* **Passage fourni**
<<<<
Aux garçons, âgés de 8 et 5 ans, elle dira que papa a eu un accident. Début 1996, elle reprend le travail – chargée des tutelles au tribunal d’instance. C’est ici, longtemps après le choc, que les premiers doutes ont germé. Il y a l’omniprésence de ces soldats français, fouillant l’appartement et les affaires du défunt. Le résultat de l’autopsie qui tarde, les mystères entourant l’enquête sur place. Elisabeth demande un autre examen médico-légal.

Aucune trace de suie dans les poumons, Bernard serait donc mort avant d’être brûlé ! La Savoyarde têtue, à qui l’on veut imposer le secret, se forge une conviction. Il s’agit bien d’un assassinat. Voilà ce qu’elle proclame, haut et fort, en 1997. Une poignée de fidèles soutient son combat, mais le reste du monde ricane. A commencer par ses chers collègues : “Mon nom, dans leur bouche, était synonyme de paranoïa, délire de persécution. Même mon chef de juridiction a voulu me faire passer pour folle”.
>>>>
* **Activité**
Donnez la suite du récit consacré aux doutes d'Elisabeth sur la mort de Bernard, en reprenant après sa dernière phrase.

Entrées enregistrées
<<<<
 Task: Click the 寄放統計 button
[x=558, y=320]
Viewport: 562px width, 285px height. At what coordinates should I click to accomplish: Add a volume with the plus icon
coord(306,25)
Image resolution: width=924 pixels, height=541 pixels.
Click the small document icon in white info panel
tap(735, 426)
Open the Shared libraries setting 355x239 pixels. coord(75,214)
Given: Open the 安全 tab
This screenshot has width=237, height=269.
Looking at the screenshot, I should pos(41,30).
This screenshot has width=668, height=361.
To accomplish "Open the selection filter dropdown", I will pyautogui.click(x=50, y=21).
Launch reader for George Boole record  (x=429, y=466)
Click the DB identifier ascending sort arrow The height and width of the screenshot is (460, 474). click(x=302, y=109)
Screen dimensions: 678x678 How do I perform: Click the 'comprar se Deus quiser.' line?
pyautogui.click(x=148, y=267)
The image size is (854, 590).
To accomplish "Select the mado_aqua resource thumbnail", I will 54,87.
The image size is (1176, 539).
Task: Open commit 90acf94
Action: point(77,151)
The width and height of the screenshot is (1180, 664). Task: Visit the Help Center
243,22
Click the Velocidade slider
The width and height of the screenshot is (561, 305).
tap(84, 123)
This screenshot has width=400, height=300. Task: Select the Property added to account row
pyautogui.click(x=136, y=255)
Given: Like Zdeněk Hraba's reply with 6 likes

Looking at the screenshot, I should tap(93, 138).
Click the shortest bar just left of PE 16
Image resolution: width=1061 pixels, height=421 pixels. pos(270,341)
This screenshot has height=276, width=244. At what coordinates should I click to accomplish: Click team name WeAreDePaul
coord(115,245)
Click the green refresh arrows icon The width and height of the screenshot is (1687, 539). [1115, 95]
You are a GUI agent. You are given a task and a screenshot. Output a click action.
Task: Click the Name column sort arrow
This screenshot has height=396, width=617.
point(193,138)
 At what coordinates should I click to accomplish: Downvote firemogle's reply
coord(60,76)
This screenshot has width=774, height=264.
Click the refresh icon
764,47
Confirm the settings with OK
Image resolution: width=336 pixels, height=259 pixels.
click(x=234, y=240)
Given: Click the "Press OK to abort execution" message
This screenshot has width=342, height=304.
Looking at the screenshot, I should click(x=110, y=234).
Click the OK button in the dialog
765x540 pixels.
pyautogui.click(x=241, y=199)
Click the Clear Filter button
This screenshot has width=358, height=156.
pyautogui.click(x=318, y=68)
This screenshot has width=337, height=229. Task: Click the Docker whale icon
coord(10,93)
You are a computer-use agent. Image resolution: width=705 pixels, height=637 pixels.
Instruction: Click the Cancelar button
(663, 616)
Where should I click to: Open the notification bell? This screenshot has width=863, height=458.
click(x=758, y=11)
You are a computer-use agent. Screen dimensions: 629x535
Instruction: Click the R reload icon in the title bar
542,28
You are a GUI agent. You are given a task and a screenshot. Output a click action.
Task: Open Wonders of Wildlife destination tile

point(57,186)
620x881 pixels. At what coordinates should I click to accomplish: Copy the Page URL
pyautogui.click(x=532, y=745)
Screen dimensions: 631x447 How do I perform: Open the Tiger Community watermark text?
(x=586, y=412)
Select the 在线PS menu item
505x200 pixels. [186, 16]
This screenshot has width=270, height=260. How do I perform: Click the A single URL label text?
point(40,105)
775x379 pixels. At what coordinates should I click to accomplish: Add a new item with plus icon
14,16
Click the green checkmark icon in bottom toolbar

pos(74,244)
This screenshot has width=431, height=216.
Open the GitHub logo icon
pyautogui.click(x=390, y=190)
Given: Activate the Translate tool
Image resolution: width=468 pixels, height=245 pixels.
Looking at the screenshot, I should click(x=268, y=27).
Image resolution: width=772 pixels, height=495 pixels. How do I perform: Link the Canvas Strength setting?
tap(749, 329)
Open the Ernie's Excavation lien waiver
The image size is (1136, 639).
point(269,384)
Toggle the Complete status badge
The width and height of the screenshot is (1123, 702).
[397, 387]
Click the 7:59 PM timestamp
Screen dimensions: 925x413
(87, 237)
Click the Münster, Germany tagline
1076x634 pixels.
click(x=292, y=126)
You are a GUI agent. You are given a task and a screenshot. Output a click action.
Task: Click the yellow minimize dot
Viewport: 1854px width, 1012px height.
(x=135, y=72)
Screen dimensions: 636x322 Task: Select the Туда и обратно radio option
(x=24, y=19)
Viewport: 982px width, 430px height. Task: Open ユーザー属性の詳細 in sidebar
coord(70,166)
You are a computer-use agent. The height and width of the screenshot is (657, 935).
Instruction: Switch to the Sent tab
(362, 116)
>>>>
* **Résultat**
Elle a dû surmonter ça, élever seule ses enfants, et encore vaincre un cancer. Mais rien ne saura altérer sa volonté farouche, digne d’une héroïne de tragédie. La rage d’Antigone et la confiance de Pénélope.

La police, maintenant, calomnie son mari. Les enquêteurs le dépeignent en époux volage, fumeur de joint, proche d’un pédophile.

Lui, si droit, presque raide, officier de réserve dans la Marine, fils unique élevé chez les Jésuites, procureur à 33 ans…

A chaque démarche que la veuve entreprend, on lui claque la porte au nez.

Jusqu’en 2002. De nouvelles expertises démontrent que la victime a reçu un coup mortel à la tête. De plus, deux empreintes d’ADN masculin sont identifiées sur son short. Vous avez dit “suicide”?

La “folle”, à force d’insistance, vient de remporter une première victoire. Inespérée.

On lui conseille de s’en tenir là. C’est mal la connaître : “Je ne m’arrêterai pas avant de tout savoir.

Je refuse de m’incliner devant une fausse raison d’Etat brandie comme un certificat d’impunité par ceux qui craignent que la vérité éclate”.

L’étau se resserre autour du président djiboutien.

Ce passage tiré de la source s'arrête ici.